Enhancing weak LLM performance on edge devices through retrieval-augmented generation — a benchmark study

Hamza Salem, Ahmad Algraeeb, Almuhanad Al-Nihmy & Manuel Mazzara

RAG · edge computing · mobile · LLM · on-device AI · benchmarks

A 1,500-question benchmark from three phone manuals shows RAG lifting small on-device models to 100% accuracy versus ~21–37% without retrieval, with analysis of size, latency, and device-specific knowledge bases.

Hamza Salem — Head of Pyxon AI Department, PYXON.AI (hamzas@pyxon.ai)
Ahmad Algraeeb — PYXON AI Department (ahamdg@pyxon.ai)
Almuhanad Al-Nihmy — Kütahya Dumlupınar University (ai@ogr.dpu.edu.tr)
Manuel Mazzara — Innopolis University (m.mazzara@innopolis.ru)

Paper

Full paper (PDF) — we will publish the link here as soon as it is available.

Abstract

Large language models (LLMs) are increasingly integrated into mobile devices, which favors lightweight models that run under tight compute, memory, and power budgets. Smaller models often trail larger ones in raw accuracy. This work studies retrieval-augmented generation (RAG) as a way to strengthen weak LLMs on edge hardware.

We introduce a benchmark of three device-specific datasets totaling 1,500 questions (500 per dataset), generated from user manuals for iPhone 8.4, Samsung GS25, and OnePlus 12. Topics include hardware, settings, connectivity, privacy and security, troubleshooting, customization, apps and features, and accessibility.

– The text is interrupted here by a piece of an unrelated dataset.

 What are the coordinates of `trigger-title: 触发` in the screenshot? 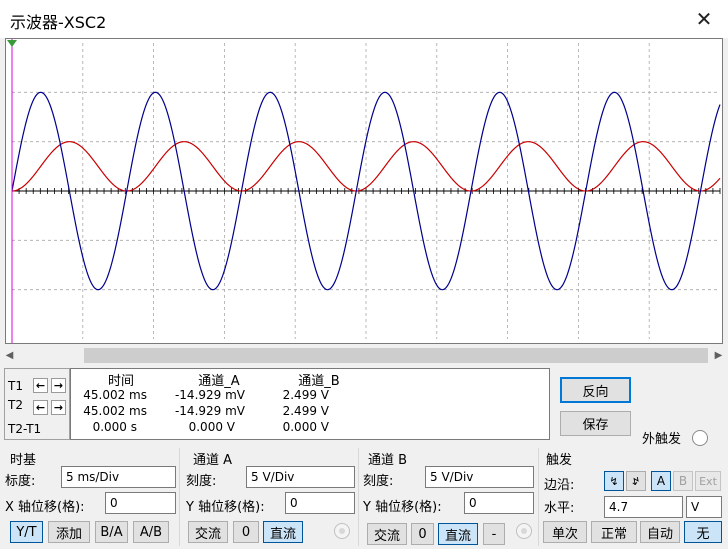 It's located at (560, 460).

Evaluations show that RAG can sharply improve small-model accuracy: gemma:2b and deepseek-r1:1.5b reach 100% accuracy with RAG versus 36.6% and 20.4% without—gains of 63.4 and 79.6 percentage points respectively. Device-specific phone manuals work well as RAG corpora, supplying focused context for mobile QA. Overall, RAG-enabled small LLMs can match or beat larger baselines while staying compatible with edge deployment constraints.

Keywords: large language models, edge computing, mobile devices, retrieval-augmented generation, on-device AI

Introduction

LLMs achieve strong results across many tasks and are central to modern products. On-device deployment highlights other constraints—compute, RAM, and power—besides headline accuracy. Lightweight families (e.g. Llama 2 7B, Gemini Nano) target these limits but often underperform larger cloud models.

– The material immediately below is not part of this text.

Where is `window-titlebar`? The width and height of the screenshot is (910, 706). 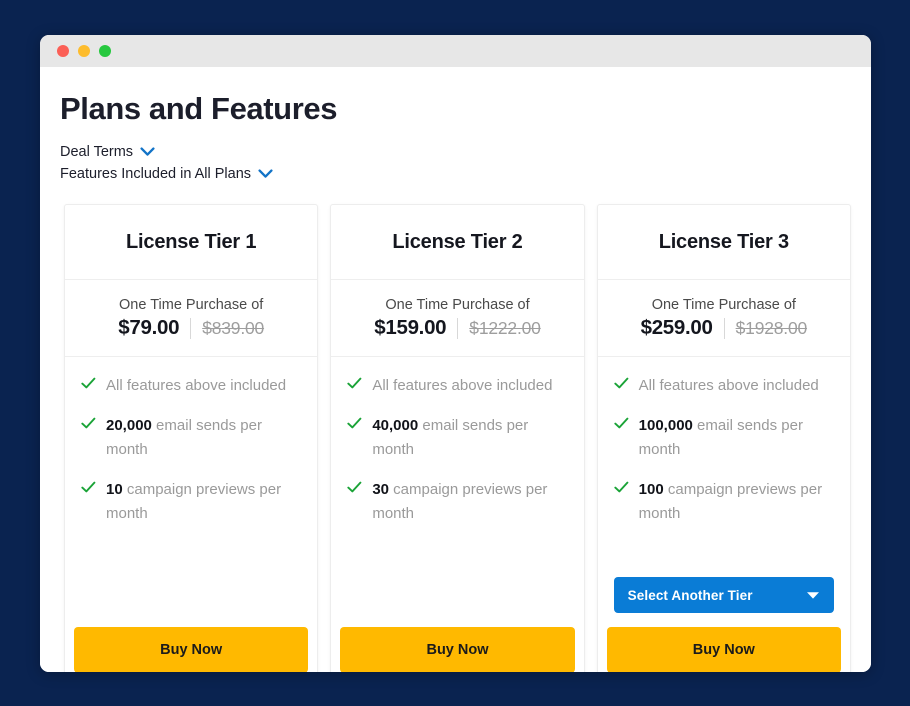 window-titlebar is located at coordinates (456, 51).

Mobile LLM use is growing for privacy, latency, and offline use. Prior work emphasizes throughput, latency, and battery; there is less emphasis on raising accuracy of small models via mechanisms other than scaling parameters.

RAG grounds generation in retrieved context from external stores, combining parametric knowledge with precise, updatable facts—well suited to edge settings where a local manual or doc store can compensate for a smaller backbone.

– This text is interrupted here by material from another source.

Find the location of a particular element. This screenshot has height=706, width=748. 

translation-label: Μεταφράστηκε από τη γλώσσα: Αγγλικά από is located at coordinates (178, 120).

This paper reports a benchmark study of RAG for weak LLMs on edge-like workloads. Contributions:

Benchmark — Three device-specific datasets (1,500 questions; 500 each) from iPhone 8.4, Samsung GS25, and OnePlus 12 manuals, covering realistic mobile usage.
Model sweep — Six compact models evaluated: qwen2.5:7b, qwen2.5-coder:7b, llama3.2:latest, gemma3:1b, gemma:2b, and deepseek-r1:1.5b, showing substantial spread across datasets.
RAG lift — With RAG, gemma:2b and deepseek-r1:1.5b reach 100% accuracy vs 36.6% / 20.4% without—outperforming larger models such as qwen2.5:7b (62.0%) and llama3.2:latest (57.6%) in the reported setting.
Manuals as corpora — Phone manuals provide highly relevant, domain-specific context for device QA under RAG.
Trade-offs — Analysis of model size, accuracy, and inference time with RAG across device types.

The full paper develops related work, dataset and experimental setup, results, discussion, and conclusion in detail; this post summarizes the problem, benchmark, and main findings until the PDF is linked above.